DAVACI                   : Sosyal Güvenlik Kurumu Başkanlığı (devredilen S.S.K.Başkanlığı) vekili
                                   Av. S.Y.Y.
DAVALI                   : A.Ş. vekili Av. M.S.

Taraflar arasındaki “Faize İtiraz” davasından dolayı yapılan yargılama sonunda; Zonguldak İcra Mahkemesince davanın reddine dair verilen 16.4.2008 gün ve 2006/388 - 2008/182 sayılı kararın incelenmesi davacı vekili tarafından istenilmesi üzerine, Yargıtay 12. Hukuk Dairesinin 6.10.2008 gün ve 13734-16514 sayılı ilamı ile;

(… İİK.’nun 40. maddesi gereğince bir ilamın Yargıtay incelenmesi sonunda bozulması icra işlemlerini olduğu yerde durdurur.

Takibin, itiraz edilmeksizin kesinleşmesi veya itiraz nedenlerinin yerinde görülerek örneğin, talep edilen faiz oranlarının yasaya uygun hale getirilmesinden sonra, yeniden bir karar verilmesi halinde, takip itiraz üzerine inceleme yapan icra mahkemesi kararında yer alan kurallara göre devam edecektir.

Somut olayda, borçlu vekili tarafından talep edilen faiz oranlarına karşı çıkıldığı görülmektedir. Bu itirazın sonuçlandırılmaması halinde faiz oranları kesinleşecek ve bozmadan sonra hükmedilecek miktara kesinleşen faiz oranlarının uygulanması gerekecektir.

O halde, takip İİK’nun 40. maddesi gereğince durmuş olsa bile, itiraz nedenlerinin incelenmesinde borçlunun hukuki yararı vardır. 

Mahkemece, işin esası incelenerek sonucuna göre bir karar verilmelidir.

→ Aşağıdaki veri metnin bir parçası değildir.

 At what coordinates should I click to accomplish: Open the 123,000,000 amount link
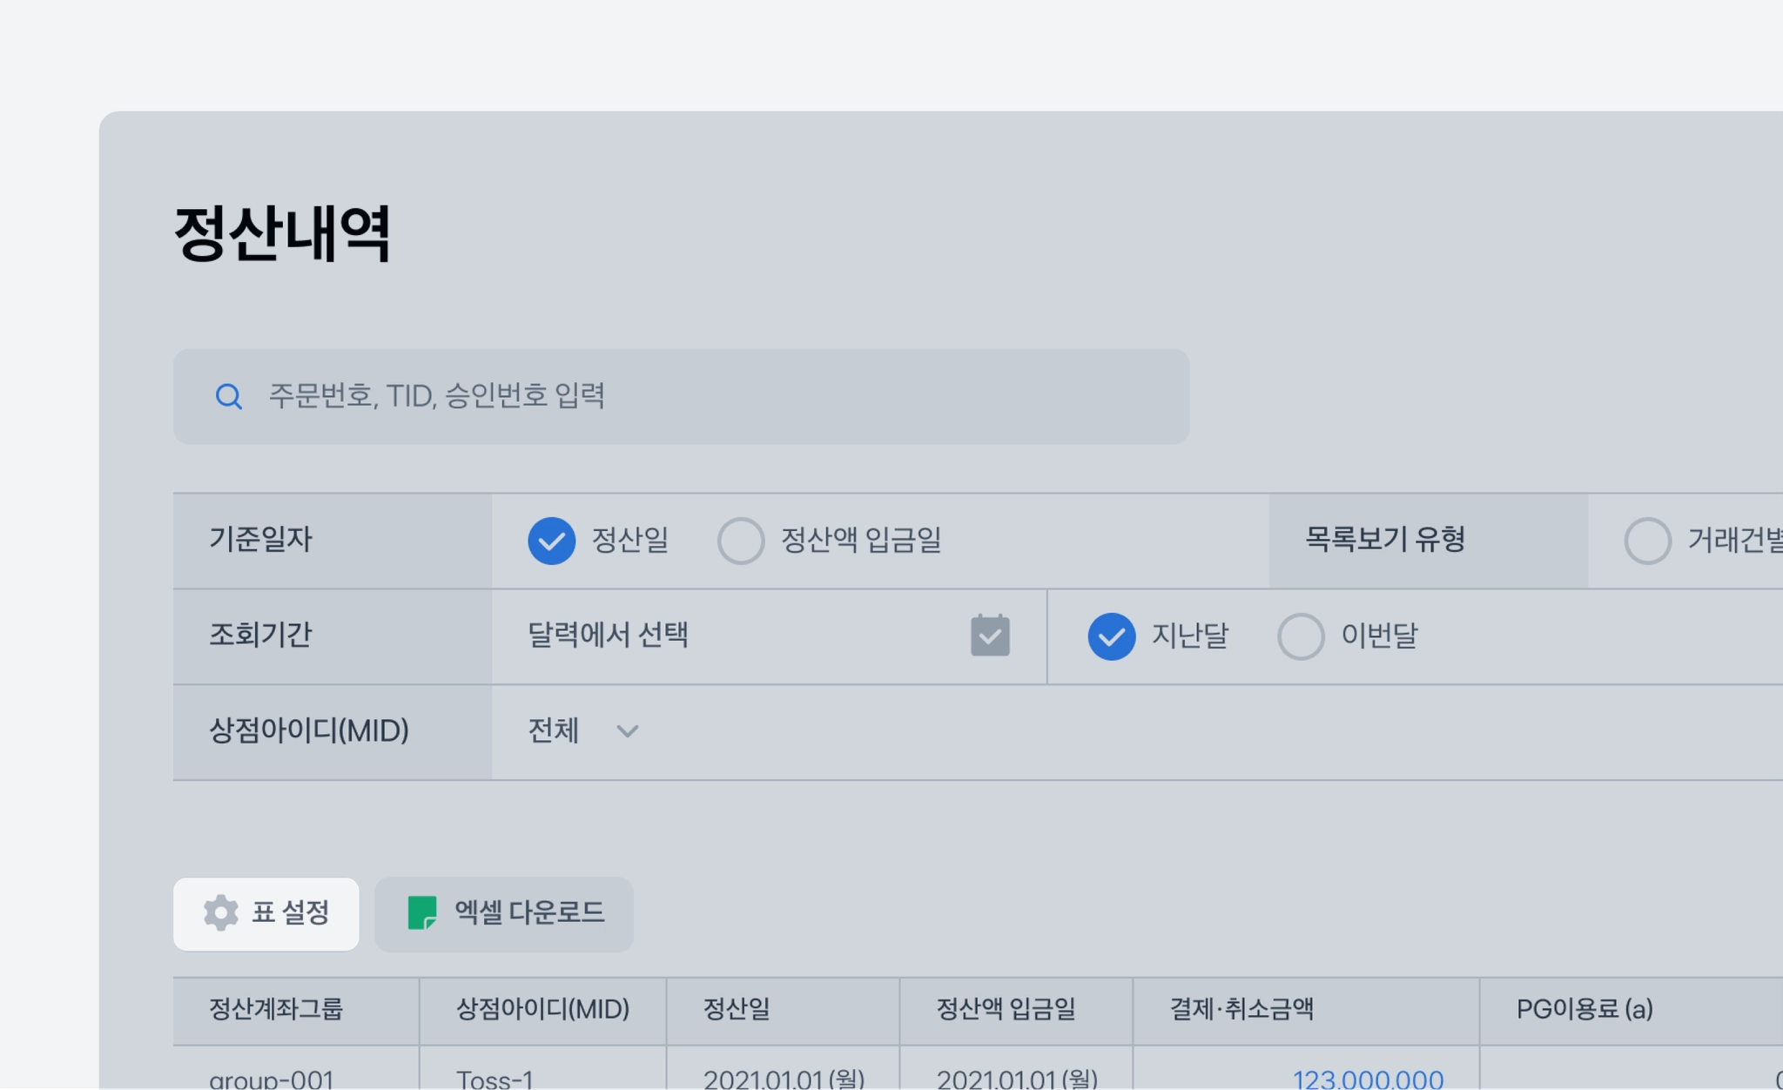pyautogui.click(x=1368, y=1080)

Eksik inceleme ile yazılı şekilde hüküm tesisi isabetsizdir...)

gerekçesiyle bozularak dosya yerine geri çevrilmekle, yeniden yapılan yargılama sonunda, mahkemece önceki kararda direnilmiştir.

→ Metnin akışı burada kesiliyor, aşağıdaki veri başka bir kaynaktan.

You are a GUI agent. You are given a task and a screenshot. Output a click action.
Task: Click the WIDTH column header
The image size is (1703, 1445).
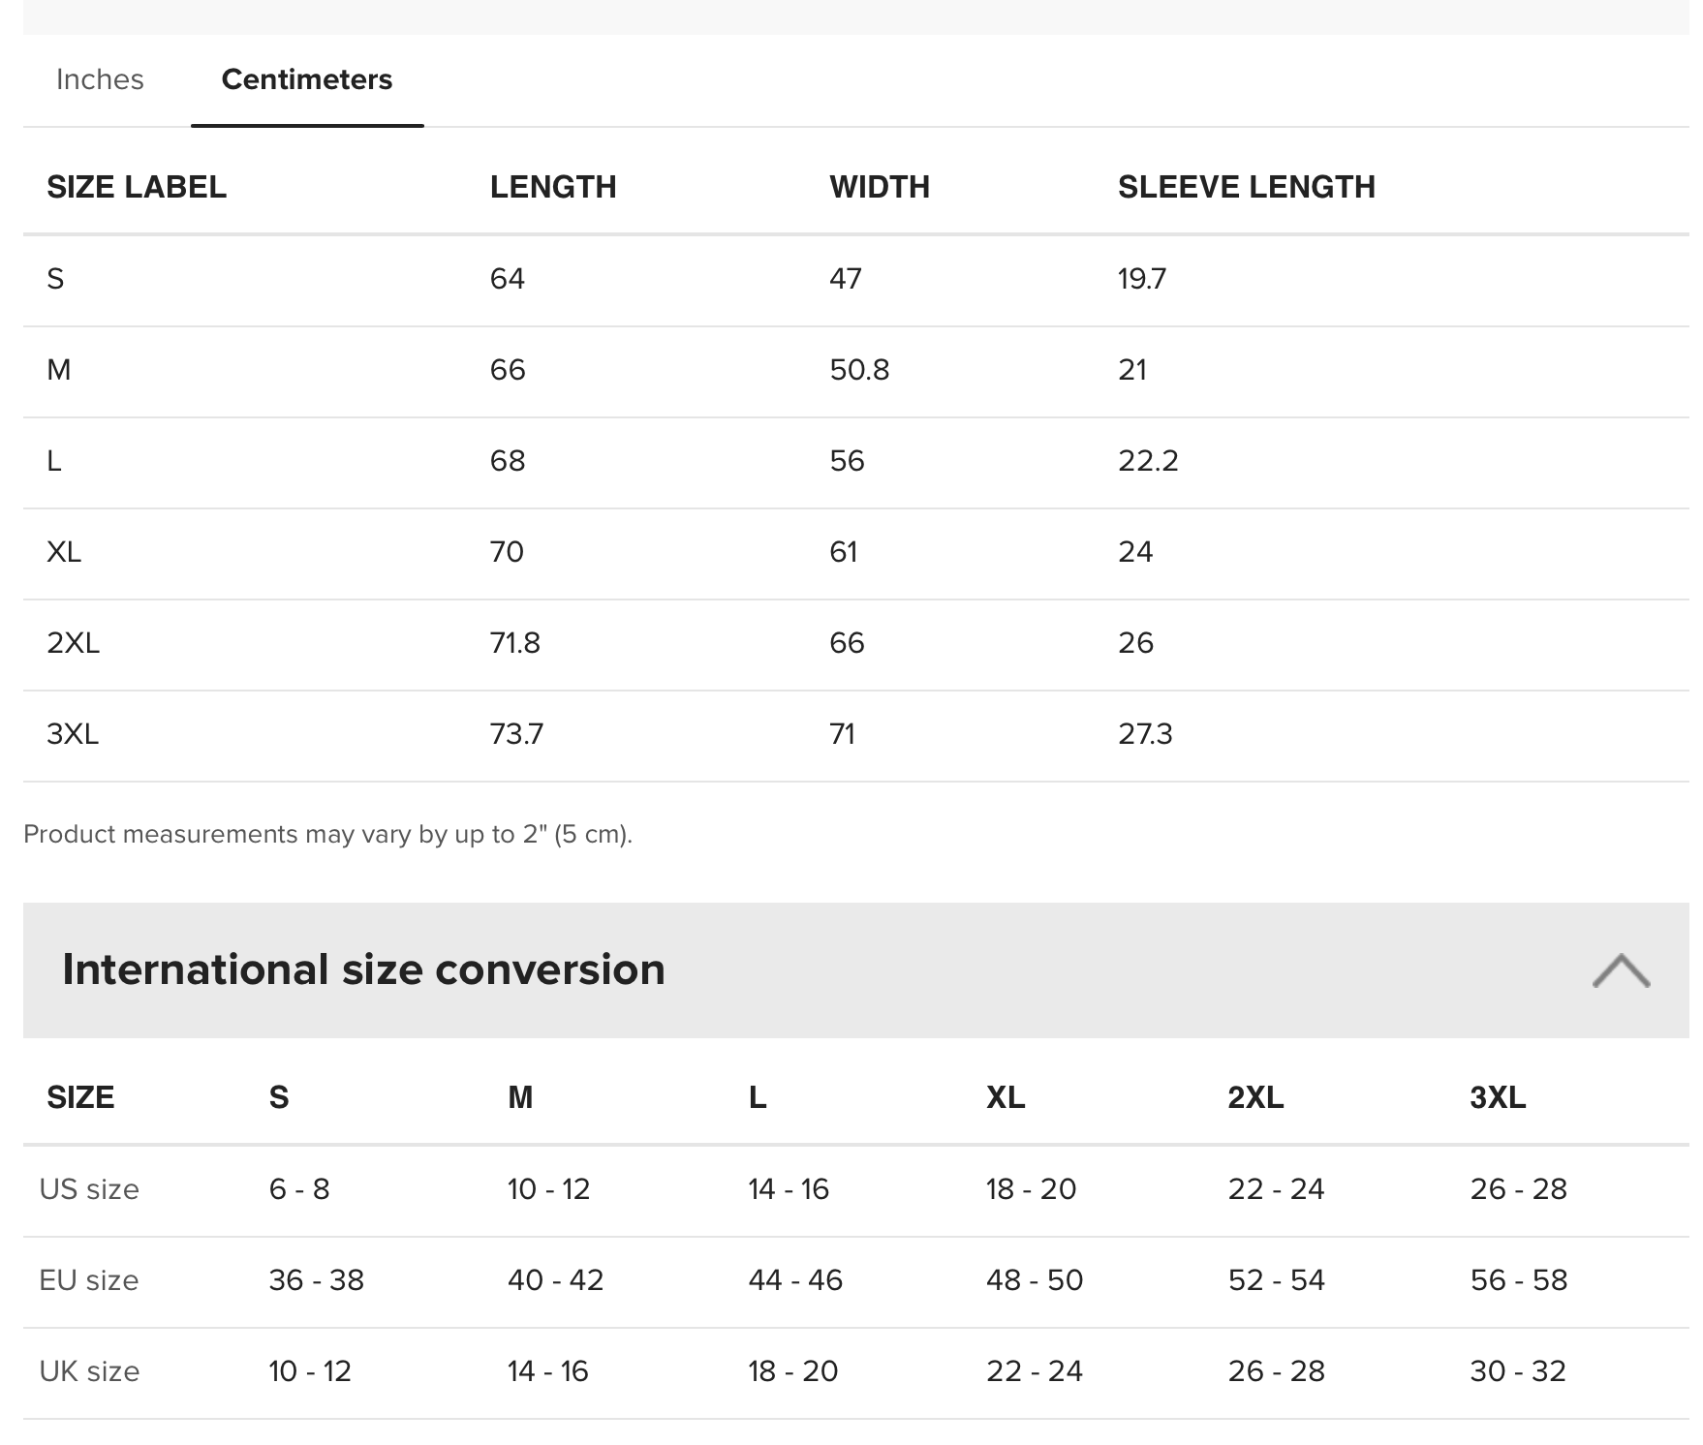click(x=880, y=187)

TEMYİZ EDEN: Davacı vekili

HUKUK GENEL KURULU KARARI

Hukuk Genel Kurulunca incelenerek direnme kararının süresinde temyiz edildiği anlaşıldıktan ve dosyadaki kağıtlar okunduktan sonra gereği görüşüldü:

Dava, ilamlı icra takibinde talep edilen faiz oran ve miktarına itirazdan ibarettir.

Davalı/alacaklı tarafından davacı/borçlu aleyhine Mengen Asliye Hukuk (İş) Mahkemesi’nin 13.07.2006 gün ve 2006/42 Esas 2006/64 Karar sayılı ilamına dayanılarak 08.11.2006 tarihinde ilamlı icra takibine girişilmiş; davacı/borçlu tarafından eldeki dava ile “İcra emrinde talep edilen faiz oranının ve miktarının fazla hesaplandığı” ileri sürülerek, 21.11.2006 tarihinde faize itiraz edilmiştir.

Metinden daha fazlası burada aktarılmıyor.